Once all that information is captured and the professors mark their scores. All of the judging results can be tabulated automatically by the system so that we can see which presentation scored which average score clicking into the presentation. We can see what all of the judges did and what all of the scores were that they had assigned.
So here I can see that the system admin had made a score. I can then click into edit score card. And take a look in a read only format, what that particular judge did. So as an admin, you have full control over the questions you ask the rubric that’s presented, and then you could also view all of the data.
You can have the data tabulated, and of course, everything can be exported as well. Great. The students have completed their presentations, the professors, and the judges have marked their scores. Perhaps some students have been awarded scholarship or merit, but what do we do with all that information we’ve captured?

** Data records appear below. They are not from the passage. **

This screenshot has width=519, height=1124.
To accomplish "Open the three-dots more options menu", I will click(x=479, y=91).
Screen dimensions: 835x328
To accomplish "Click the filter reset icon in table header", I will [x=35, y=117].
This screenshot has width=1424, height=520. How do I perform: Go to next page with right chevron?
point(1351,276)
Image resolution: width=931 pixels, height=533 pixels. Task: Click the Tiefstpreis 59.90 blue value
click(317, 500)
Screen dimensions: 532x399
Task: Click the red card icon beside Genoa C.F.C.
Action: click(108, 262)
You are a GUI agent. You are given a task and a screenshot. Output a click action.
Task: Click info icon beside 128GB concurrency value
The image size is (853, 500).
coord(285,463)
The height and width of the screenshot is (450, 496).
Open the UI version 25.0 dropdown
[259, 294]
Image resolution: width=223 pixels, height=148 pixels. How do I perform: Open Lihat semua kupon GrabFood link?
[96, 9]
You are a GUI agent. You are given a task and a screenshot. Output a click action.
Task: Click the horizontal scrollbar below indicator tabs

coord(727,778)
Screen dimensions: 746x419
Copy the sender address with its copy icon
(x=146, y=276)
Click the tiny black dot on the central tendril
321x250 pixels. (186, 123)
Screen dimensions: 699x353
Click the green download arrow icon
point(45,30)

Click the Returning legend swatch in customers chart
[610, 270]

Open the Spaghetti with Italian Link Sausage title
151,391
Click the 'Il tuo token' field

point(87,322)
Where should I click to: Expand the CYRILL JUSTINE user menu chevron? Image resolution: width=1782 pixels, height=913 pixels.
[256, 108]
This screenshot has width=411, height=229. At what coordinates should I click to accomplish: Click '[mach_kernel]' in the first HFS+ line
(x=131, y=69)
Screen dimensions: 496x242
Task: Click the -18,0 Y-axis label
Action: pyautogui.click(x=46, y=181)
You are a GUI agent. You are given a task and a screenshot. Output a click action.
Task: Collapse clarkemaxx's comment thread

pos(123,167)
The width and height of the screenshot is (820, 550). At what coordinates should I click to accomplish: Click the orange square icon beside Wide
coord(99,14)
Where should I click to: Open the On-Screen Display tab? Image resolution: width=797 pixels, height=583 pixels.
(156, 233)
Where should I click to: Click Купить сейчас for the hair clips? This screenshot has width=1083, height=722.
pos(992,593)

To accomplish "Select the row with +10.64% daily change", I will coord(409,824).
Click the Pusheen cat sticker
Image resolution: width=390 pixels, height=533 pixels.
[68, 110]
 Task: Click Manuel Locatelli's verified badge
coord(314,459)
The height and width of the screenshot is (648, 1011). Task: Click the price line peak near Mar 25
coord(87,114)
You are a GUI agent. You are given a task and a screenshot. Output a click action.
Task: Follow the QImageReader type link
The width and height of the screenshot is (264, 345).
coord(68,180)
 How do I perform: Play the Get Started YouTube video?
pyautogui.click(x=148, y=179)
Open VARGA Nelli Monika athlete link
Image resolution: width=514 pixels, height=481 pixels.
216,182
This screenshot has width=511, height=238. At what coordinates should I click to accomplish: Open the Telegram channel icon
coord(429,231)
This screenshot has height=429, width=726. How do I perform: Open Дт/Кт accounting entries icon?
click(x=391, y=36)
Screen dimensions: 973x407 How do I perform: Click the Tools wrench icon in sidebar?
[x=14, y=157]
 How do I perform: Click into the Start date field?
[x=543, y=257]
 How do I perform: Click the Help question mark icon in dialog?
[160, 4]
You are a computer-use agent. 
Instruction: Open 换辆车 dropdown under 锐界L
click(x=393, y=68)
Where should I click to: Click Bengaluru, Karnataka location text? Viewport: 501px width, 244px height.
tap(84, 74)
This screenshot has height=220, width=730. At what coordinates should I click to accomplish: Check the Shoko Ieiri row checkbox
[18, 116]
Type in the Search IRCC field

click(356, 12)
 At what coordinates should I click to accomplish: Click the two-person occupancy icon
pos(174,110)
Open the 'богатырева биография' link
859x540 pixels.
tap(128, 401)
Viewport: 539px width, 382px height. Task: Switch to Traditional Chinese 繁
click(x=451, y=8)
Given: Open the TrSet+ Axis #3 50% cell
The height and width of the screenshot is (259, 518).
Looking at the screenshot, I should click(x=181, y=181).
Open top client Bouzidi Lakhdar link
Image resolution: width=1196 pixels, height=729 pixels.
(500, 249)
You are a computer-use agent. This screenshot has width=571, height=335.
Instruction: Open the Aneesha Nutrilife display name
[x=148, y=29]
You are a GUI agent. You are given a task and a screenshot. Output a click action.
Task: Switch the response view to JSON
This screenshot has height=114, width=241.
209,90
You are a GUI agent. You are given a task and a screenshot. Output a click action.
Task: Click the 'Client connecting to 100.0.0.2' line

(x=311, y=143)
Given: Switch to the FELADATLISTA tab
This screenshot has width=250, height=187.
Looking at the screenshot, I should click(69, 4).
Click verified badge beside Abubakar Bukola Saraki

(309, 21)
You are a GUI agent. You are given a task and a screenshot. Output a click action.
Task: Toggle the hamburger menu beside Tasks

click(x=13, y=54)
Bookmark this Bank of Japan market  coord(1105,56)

That same gallery you saw judges use to fill out their evaluations. Can also be made open to the general public students can have a permanent page, which shows their student presentation, which they can then use on their resumes for perhaps job applications perhaps, or apply to grad school. And also for your own university or your own organization, that’s running this, you have an archive for future generations so that they can look back and they can see what students.
That was considered innovation and that point in time for the next year, students, it can create a little bit of excitement for what people did last year. It can give people ideas and then 10 years from now, people can see how far technology has come in terms of how some people, student projects will actually be products.
People are using day in and day out. So let’s take a look at that gallery next under round settings, you’ll see application gallery. You’ll see. There’s all sorts of configuration that our training goes through. And there’s also the opportunity for having a public vote. I’ll cover that momentarily. You can see here, we can configure the gallery to show thumbnails and information captured from the form.
We can also pick and choose if we wanna show videos. And if we want to only show certain feels from the form versus all of them. So let’s take a look at that public gallery. You’ll see in the public gallery, we can show all the submissions. We can then go in and view the submissions, similar to how a judge could.
Here. We can see the full information along with any PowerPoints that have been uploaded. And in that first presentation, we also had a video. So the video’s available here in a streaming format, along with the rest of the information that was submitted. So you’ll see here, the vote for this application.
The system also has an optional public vote module this way. If perhaps you have a first round of judging where the professor’s castor scores, maybe there’s a fi a group of finalists where you wanna have other students nominate and show off and perhaps get votes for their own application. That data is also captured and tabulated within OpenWater.
So I want to conclude by saying everything I’ve covered in this video, you can learn, just go to learn.OpenWater.com. We provide free learning instances of the software, and you can take your own university’s student product showcase. You can build it in your learning environment. As you can see here in under 10 minutes, present that to your colleagues, modify it, and then you could put it into your real world or production.
Copy of OpenWater whenever you’re ready. Thank you very much.